I have always had a fascination for the sky and the stars. As a school kid, I would read Carl Sagan and books related to the cosmos and look up at the night sky and wonder about its many secrets. I would wonder about constellations and never figured out how to observe them or recognise them. But recently an app called star walk opened up the night sky for me. All I need to now do when I travel up to Knuckles or Yala on a clear night is to point upwards with my phone and the stars suddenly fall into place. The magical constellations and their stories are there for anyone to read and reflect on. The virtual and real world interface to add serious excitement in one’s life.
But there are no better examples of this virtual and real world coming together than in the world of gaming.

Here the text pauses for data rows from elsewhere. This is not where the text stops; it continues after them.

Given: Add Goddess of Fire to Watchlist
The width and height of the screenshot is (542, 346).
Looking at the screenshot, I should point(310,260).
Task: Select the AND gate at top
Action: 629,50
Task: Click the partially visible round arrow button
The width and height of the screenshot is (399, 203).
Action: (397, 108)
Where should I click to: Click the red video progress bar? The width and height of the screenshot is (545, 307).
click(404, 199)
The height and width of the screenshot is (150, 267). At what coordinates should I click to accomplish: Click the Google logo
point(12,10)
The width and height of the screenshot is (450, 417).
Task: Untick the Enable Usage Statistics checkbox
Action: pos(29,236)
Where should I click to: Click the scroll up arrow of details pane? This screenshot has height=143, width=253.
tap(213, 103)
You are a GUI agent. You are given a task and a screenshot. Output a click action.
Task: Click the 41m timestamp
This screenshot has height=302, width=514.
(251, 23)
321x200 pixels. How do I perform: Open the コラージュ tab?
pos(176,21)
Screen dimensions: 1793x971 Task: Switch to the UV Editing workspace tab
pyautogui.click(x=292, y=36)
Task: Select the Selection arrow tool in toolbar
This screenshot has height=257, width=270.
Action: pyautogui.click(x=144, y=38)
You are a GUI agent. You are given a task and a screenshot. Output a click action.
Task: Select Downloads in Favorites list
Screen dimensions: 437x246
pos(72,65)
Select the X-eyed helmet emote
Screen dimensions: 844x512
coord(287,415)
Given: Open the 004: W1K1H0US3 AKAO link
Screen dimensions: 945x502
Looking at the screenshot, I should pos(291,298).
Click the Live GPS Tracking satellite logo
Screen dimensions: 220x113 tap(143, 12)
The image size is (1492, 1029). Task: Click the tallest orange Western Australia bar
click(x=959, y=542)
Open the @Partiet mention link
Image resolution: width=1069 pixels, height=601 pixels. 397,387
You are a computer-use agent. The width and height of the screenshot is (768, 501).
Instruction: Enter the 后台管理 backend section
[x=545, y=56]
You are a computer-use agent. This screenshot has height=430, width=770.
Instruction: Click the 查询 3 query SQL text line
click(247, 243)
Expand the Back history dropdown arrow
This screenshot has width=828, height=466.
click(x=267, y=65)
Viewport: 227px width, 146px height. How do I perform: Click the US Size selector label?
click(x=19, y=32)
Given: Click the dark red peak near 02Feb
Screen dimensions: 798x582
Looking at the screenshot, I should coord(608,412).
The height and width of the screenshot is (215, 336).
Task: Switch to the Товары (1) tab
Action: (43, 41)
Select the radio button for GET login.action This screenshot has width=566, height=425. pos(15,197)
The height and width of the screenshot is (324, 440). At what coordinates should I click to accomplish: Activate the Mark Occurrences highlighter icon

AI, a very fast internet and the incredible imagination of software wizards and amazing hardware that now enables highly immersive experiences where the real world and virtual world coalesce together to create virtual reality and recently, even hyper reality. Where the real physical space as we know it – our own backyards are places where donning augmented reality optics or phones one can play immersive games. A recent race that got half of humanity playing was ‘Pokémon Go’. Collecting virtual Pokémon’s from one’s own backyard for points became a massive rage- a true experience of two disparate worlds - virtual and real coming together to create a new reality.
Travel to and inhabiting other planets other than earth is not going to be a reality in the foreseeable future but virtually experiencing that in a hyper reality game right here on earth is going to be easily possible in the next few years. Great scientists and visionaries such as Carl Sagan and Arthur C. Clarke would have loved this opportunity that mankind has – to experience new realities very different from one’s own and living it fully thanks to new emerging virtual technologies.
These have the potential to make distances disappear, get people closer to one another, bring about great sensitivity to our interdependence as fellow human beings. Indeed, bring the entire spectre of the universe and its interdependence home to all of us in a realistic and palpable way. The future is not far away but at our doorstep. We just need to open the doors and welcome it in.
The point is the onus is on us to make it work for us. Some parts of the virtual life including an addiction of some to spend all their time only on social media or to alter our behaviour to look good there are real issues. We need to ensure balance.
I for one regularly ‘detox’ from social media to prevent being enticed entirely by the endorphin generating like culture. Each one of us can come up with our own strategies to enjoy the vast benefits of taking the plunge, while we protect ourselves from the bad stuff. Even when one goes out into the physical world we need to be prepared to enjoy the world while protecting ourselves from the bad. We don’t let the negativity make us stay at home. In the same way, it’s time to plunge in and live the virtual life fully!